Очевидно, что способы думать и говорить о чувствах в разных культурах и обществах (а также в различные эпохи) демонстрируют значительное разнообразие; но не может быть сомнения и в существовании общих и даже универсальных черт. Проблема в том, как отделить культурно специфичное от универсального, как понять первое через второе и, кроме того, как выработать некое понимание универсального путем «просеивания» большого числа языков и культур, а не абсолютизации способов понимания, выведенных исключительно из нашего собственного языка. Для всего этого, как я утверждала, нам нужен обоснованно выбранное tertium comparationis, и такое tertium comparationis дает нам мини-язык общечеловеческих понятий, полученный путем эмпирических межъязыковых исследований[526]
.Что об этом можно сказать? Вполне может быть, что выражение эмоций в языке и мимике по крайней мере частично сводится к этим универсалиям. Но историческая наука работает иначе, ее эпистемология другая. Такие универсалии ей в конечном счете неинтересны, потому что она обращает внимание прежде всего на культурные различия. Истины, провозглашаемые Вежбицкой, для историков «тривиально верны», как прекрасно выразился Даниэль Гросс[527]
. Но в любом случае в будущем история понятий будет опираться на лингвистику, прежде всего лексическую, а в этой сфере теории Вежбицкой являются пока наиболее обоснованными.Золтан Кёвечеш (*1946), специалист по метафорам, вышел за рамки лексического анализа слов, обозначающих чувства.

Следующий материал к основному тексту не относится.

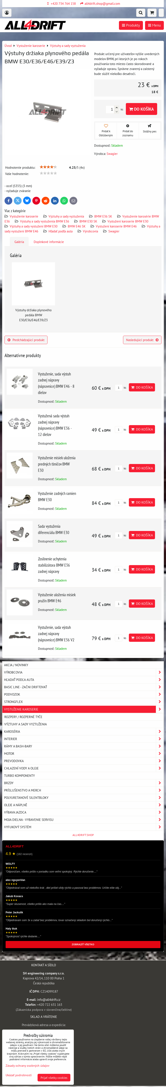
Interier (84, 738)
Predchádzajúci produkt (26, 340)
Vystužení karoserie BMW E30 (128, 221)
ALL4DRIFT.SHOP (83, 835)
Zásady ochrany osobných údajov (27, 1065)
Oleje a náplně (84, 805)
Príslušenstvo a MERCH (84, 790)
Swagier (113, 231)
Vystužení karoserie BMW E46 (116, 226)
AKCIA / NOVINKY (16, 665)
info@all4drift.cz (48, 999)
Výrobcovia (90, 231)
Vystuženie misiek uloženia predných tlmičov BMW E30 (57, 464)
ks (120, 387)
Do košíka (141, 109)
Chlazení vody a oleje (84, 768)
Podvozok (84, 694)
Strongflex (84, 701)
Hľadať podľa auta (61, 231)
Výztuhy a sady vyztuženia (66, 216)
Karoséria (84, 731)
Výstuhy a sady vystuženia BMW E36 (44, 221)
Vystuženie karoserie (24, 216)
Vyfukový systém (84, 827)
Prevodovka (84, 760)
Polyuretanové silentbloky (84, 797)
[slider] (48, 167)
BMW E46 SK (76, 226)
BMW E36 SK (103, 216)
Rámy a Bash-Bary (84, 746)
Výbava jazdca (84, 812)
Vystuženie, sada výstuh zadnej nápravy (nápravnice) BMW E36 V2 (56, 633)
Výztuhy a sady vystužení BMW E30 (33, 226)
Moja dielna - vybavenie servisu (84, 819)
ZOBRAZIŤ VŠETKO (83, 944)
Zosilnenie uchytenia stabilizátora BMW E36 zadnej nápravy (54, 565)
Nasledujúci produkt (142, 340)
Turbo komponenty (19, 775)
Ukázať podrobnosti (19, 1075)
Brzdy (84, 783)
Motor (84, 753)
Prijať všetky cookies (54, 1078)
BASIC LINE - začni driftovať (84, 687)
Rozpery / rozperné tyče (23, 717)
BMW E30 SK (88, 221)
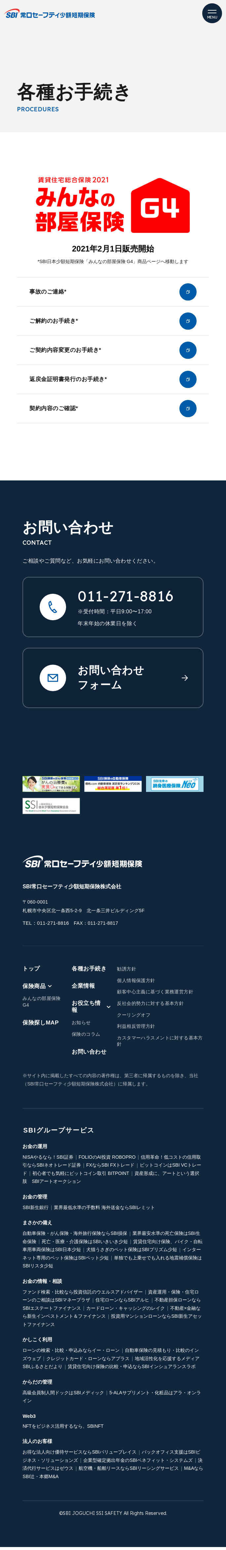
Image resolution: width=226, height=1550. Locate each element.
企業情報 (83, 989)
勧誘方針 (126, 971)
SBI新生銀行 (35, 1210)
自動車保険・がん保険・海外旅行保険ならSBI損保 (74, 1236)
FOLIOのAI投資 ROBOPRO (107, 1160)
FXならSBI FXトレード (110, 1168)
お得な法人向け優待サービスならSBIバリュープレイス (79, 1455)
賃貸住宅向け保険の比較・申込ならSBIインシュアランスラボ (132, 1369)
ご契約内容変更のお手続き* (112, 352)
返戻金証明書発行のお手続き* (112, 382)
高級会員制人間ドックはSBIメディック (63, 1395)
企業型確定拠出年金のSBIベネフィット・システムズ (138, 1463)
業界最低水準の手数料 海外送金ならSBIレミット (104, 1210)
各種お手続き (89, 971)
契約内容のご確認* (112, 411)
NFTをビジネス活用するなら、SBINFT (62, 1429)
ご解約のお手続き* (112, 322)
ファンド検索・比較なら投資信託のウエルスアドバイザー (82, 1295)
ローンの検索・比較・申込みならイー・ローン (71, 1353)
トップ (31, 971)
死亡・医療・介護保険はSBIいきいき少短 (85, 1244)
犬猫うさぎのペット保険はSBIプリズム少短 (131, 1252)
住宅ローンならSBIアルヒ (122, 1302)
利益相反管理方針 (136, 1029)
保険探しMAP (40, 1025)
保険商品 (37, 989)
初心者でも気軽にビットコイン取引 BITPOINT (80, 1176)
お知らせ (81, 1025)
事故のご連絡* (112, 292)
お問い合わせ (89, 1055)
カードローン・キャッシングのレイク (125, 1311)
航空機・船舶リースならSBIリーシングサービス (129, 1471)
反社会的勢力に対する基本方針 (150, 1006)
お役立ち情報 (91, 1009)
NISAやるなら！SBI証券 (47, 1160)
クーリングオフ (133, 1017)
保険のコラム (86, 1037)
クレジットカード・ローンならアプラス (88, 1361)
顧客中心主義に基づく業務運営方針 (155, 994)
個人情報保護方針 (136, 983)
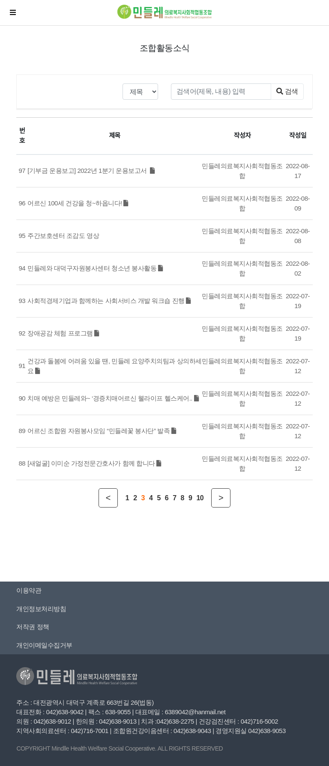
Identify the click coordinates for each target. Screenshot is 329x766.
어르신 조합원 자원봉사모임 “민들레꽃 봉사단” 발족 (101, 430)
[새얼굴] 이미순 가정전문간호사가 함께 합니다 (94, 463)
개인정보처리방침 (41, 608)
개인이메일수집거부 (44, 645)
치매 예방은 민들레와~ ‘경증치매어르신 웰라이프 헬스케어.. (112, 398)
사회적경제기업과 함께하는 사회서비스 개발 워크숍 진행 (109, 300)
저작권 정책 (32, 626)
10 (199, 498)
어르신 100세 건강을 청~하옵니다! (77, 203)
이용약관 (28, 590)
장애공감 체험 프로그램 (63, 333)
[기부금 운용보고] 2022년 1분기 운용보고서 (91, 170)
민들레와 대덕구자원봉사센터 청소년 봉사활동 (94, 268)
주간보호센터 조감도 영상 (63, 235)
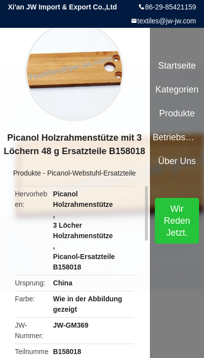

По его мнению, содержание ярости, например, не исчерпывается словом «ярость». В статье, написанной им в конце 1980‐х годов вместе с Джорджем П. Лакоффом (*1941) и часто цитируемой в том числе и представителями новой истории эмоций, Кёвечеш показал, что злость включает в себя большое количество метафор, в которых само слово «злость» даже не фигурирует, – например, «выпустить пар», «взорваться», «кровь вскипела», «с пеной у рта»[528]
. Абстрагируя, эти образы можно свести к метафорическим формулам, таким как «злость – это жар» (например, «горячий» говорят о человеке, который легко злится); «злость – опасное животное» (например, «не буди во мне зверя»); или «злость – это бремя» (например, «дал выход злости и полегчало»). Наиболее широко распространен образ злости как «нагретой жидкости в сосуде». Эта «центральная метафора акцентирует внимание на том, что злость может быть интенсивной, что она может привести к потере контроля и что потеря контроля может быть опасной»[529]. На протяжении многих лет Кёвечеш последовательно развивал свою теорию метафоры, и на сегодняшний день он предлагает следующую схему:Ил. 11. Типы эмоционального языка по Золтану Кёвечешу
Кроме того, Кёвечеш утверждает, что «чисто» эмоциональных метафор почти не существует: обычно общие метафоры применяются к эмоциям[530]
. Верховенствующая метафора – это метафора силы, энергии или мощи: «Эмоция – это сила (force)». Таким образом, существует метафора, которой все остальные подчинены, и «эмоциональные метафоры не являются изолированными и не связанными друг с другом метафорами, расположенными каждая на своем уровне: они образуют большую и сложную систему, которая организована вокруг общих понятий силы» – это новый взгляд в сфере лингвистики эмоций[531].